The twice-Olympian finished fourth in Tokyo but seized on a golden opportunity to sign with the Philadelphia Eagles in April as a wide receiver, returning to a sport he last played in 2016 during his collegiate days at Oregon.
While a career that combines high-level track with bone-crunching football would strike some as perhaps risky, Allen shows no sign of fatigue so far.
He produced the all-time third-fastest 110-meters hurdles performance to beat world champion Grant Holloway in 12.84 seconds on Sunday at the NYC Grand Prix, despite a grueling schedule.
“The biggest thing for me football-wise is I’m plenty fast enough and strong enough as an athlete, I’ve just got to start doing football stuff, running routes, catching footballs,” the 27-year-old said.
He has four days of organized team activities with the Eagles — Monday through Thursday — and trains on the track on his “off days” — Friday, Saturday and Sunday.

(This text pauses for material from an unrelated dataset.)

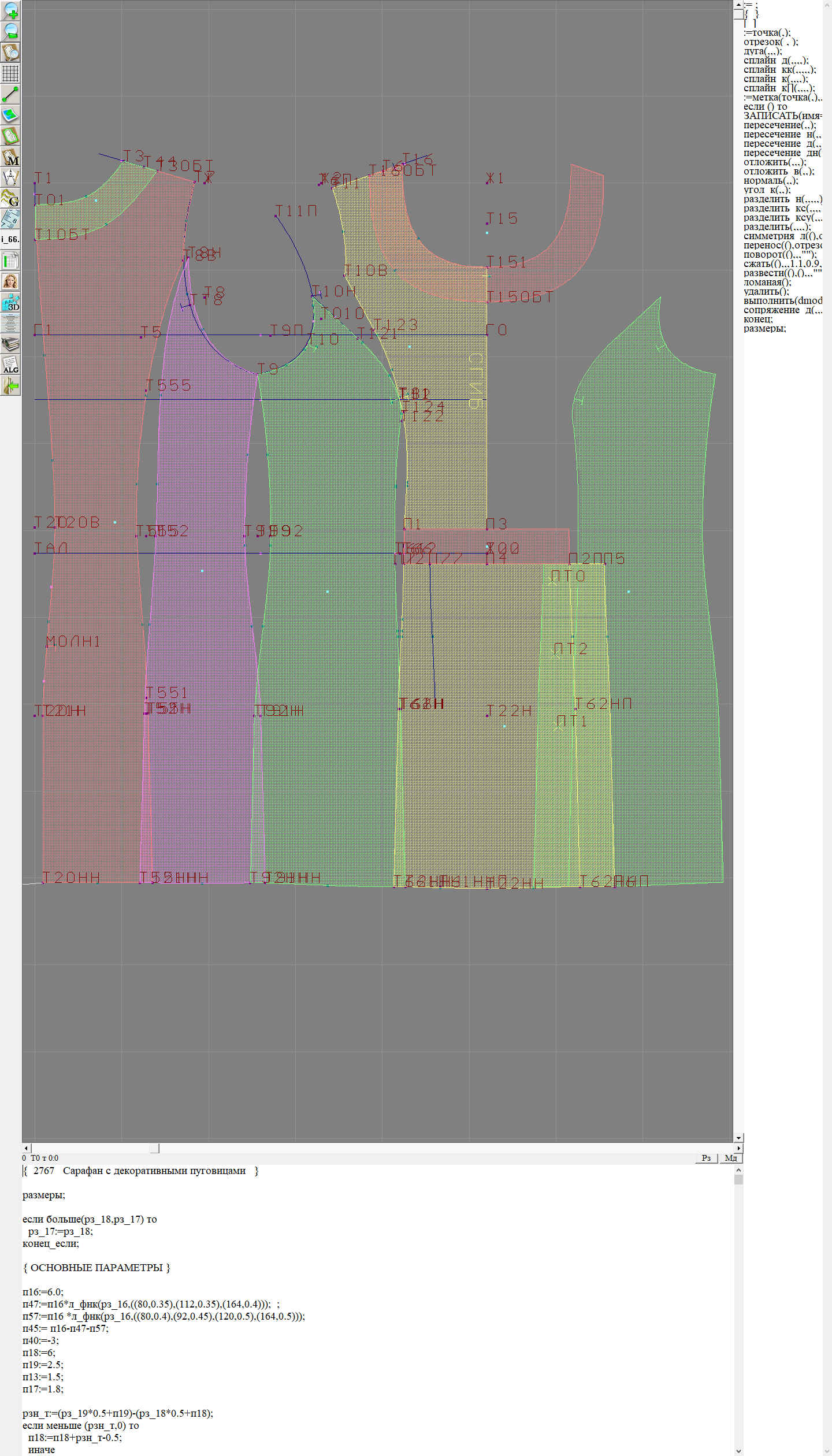
Task: Open the green spreadsheet table icon
Action: (10, 261)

“It made me more relaxed and kind of focused me up in terms of what I’m doing … football and track, trying to balance both, I had to be really cautious about my recovery, my sleep, my diet, everything like that,” he said.
With the USA Outdoor Track and Field Championships later this month and the World Championships in July, he plans to ramp down his football schedule — with the full support of his team.
“I don’t want to half do it and then July 17 happens and I’m upset and I’m just like ‘I should have just focused on football,'” he said. “And vice versa.”